A l'Eglise évangélique de Meyrin, près de Genève, les Roms pratiquent deux sortes de mendicité. « Il y a ceux qui attendent tranquillement les gens à la sortie du culte, explique le pasteur Roger Sewell. Mais il y a aussi des personnes qui s'installent dans le bâtiment durant le culte... et contraignent les responsables de l'accueil à une surveillance constante. »
Les responsables de l'Eglise de Meyrin ont décidé d'interdire la mendicité à l'intérieur des bâtiments. Mais, comme ceux de Neuchâtel et de Renens, ils se sentent désemparés et réagissent au coup par coup. « Donner quelque chose afin de soulager notre conscience n'est pas une solution, reconnaît Roger Sewell. Les responsables de l'Eglise réfléchissent donc à la mise en place d'une forme d'aide plus utile pour ces mendiants. »
Pour cette Eglise, la présence des Roms prend encore une autre dimension. Certains parmi eux sont discrètement venus passer la nuit dans la propriété, près d'une remise à outils. Des voisins s'en sont aperçus et ont demandé aux responsables de l'Eglise de faire partir ces Roms.
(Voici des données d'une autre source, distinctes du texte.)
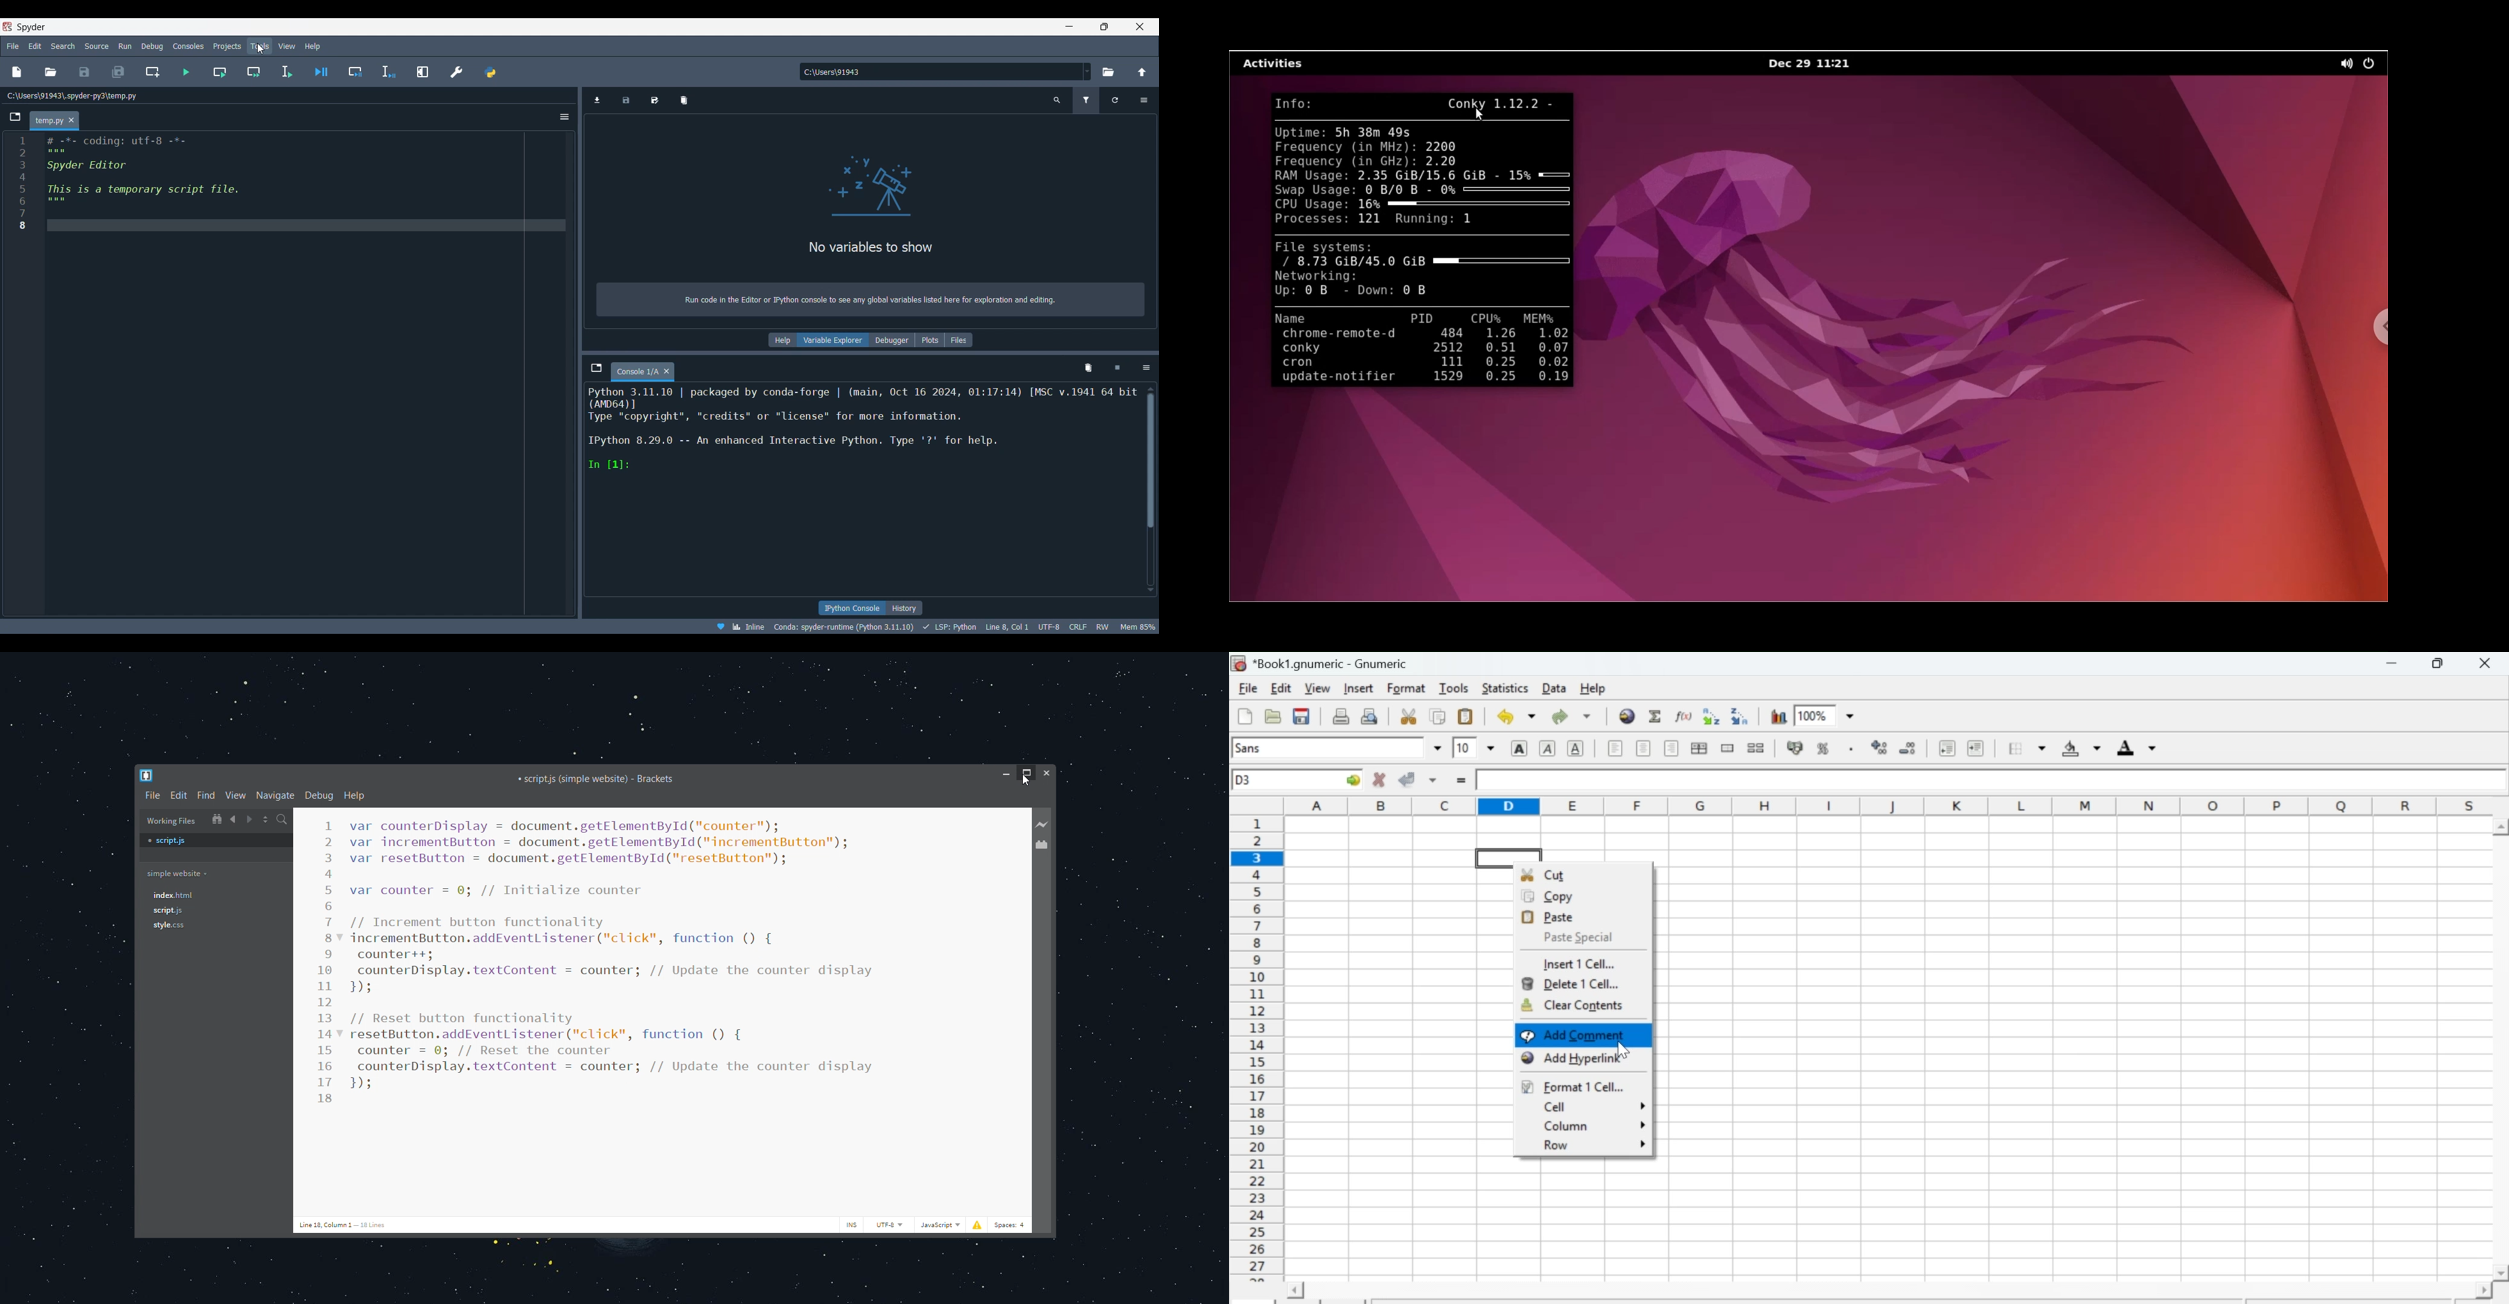 This screenshot has width=2520, height=1316. What do you see at coordinates (1555, 916) in the screenshot?
I see `Paste` at bounding box center [1555, 916].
Mettre en place une bourse des pauvres
Les responsables des Eglises de la FREE touchées par cette nouvelle forme de mendicité font part de leur désarroi. Cependant, plusieurs pasteurs évoquent la possibilité de mettre en place une bourse pour les pauvres dans leur communauté. Déconnectées des budgets des Eglises, ces bourses permettraient de pratiquer l'aumône avec générosité, mais dans la mesure des moyens des communautés.
Lors des dernières rencontres Eglises en mission, Mamadou Karambiri ne parlait-il pas de la mission intégrale qui commence à notre porte?